A year after he was hired, California Lutheran University President John Sladek has resigned to return to the University of Colorado and resume his research to eliminate the debilitating effects of Down syndrome and Parkinson's disease.
"I am honored at the opportunities afforded to me by CLU, and I am proud that I was able to have an impact on the university's long-term goals," Sladek, 64, said in a prepared statement announcing his resignation, which is effective immediately. "However, I am excited to funnel my passion and energy toward biomedical research, which means that I will return to my family and life in Colorado."
Sladek's wife, Celia, never moved to California. She remained on staff at the University of Colorado medical school, where she is known for her research on critical brain hormones.
Bill Kane, chairman of the Cal Lutheran Board of Regents, said Sladek was well thought of by officials and faculty at the Thousand Oaks campus, despite his brief tenure.
----------
### Action item A
Reproduce word for word the portion of the article on John Sladek's resignation starting at "Sladek's wife, Celia, never" and ending at "critical brain hormones.".
### Action item B
Pick up the article on John Sladek's resignation from California Lutheran University at the point where it stops, and keep writing it.

### Information supplied
----------
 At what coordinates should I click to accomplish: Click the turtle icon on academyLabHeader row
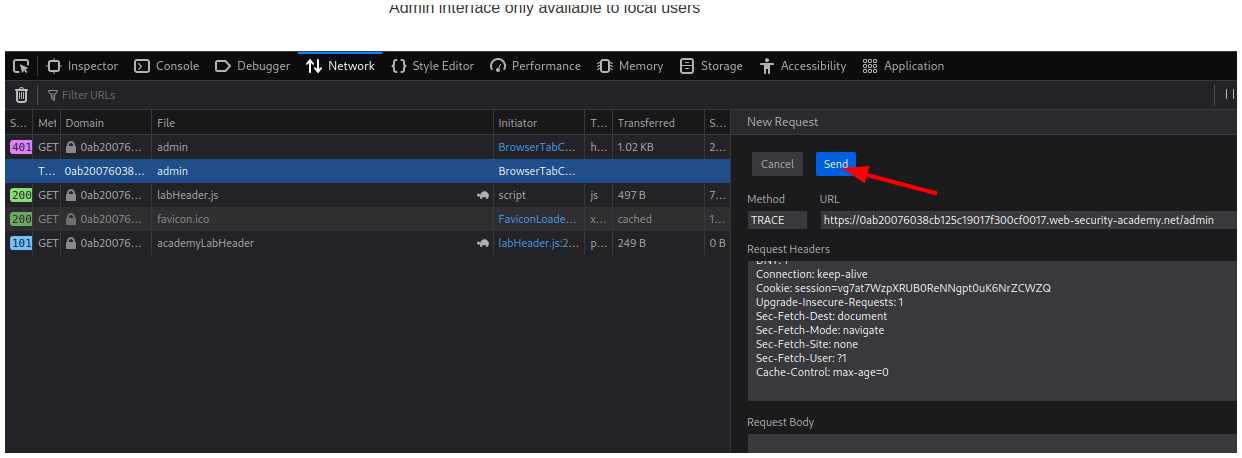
----------
### Final answer A
Sladek's wife, Celia, never moved to California. She remained on staff at the University of Colorado medical school, where she is known for her research on critical brain hormones.

### Final answer B
"I certainly enjoyed working with him, and this was one of those personal things he had to decide on," Kane said.
Sladek, a neuroscientist, had been vice chancellor for research at the health sciences center of the University of Colorado at Denver before coming to Cal Lutheran in the summer 2006. He replaced President Luther S. Luedtke, who had resigned in December 2005 after 14 years at the university.
The Rev. R. Howard Wennes has been named interim president, Cal Lutheran officials said. Regents will conduct a search for a permanent replacement to lead the 3,200-student campus.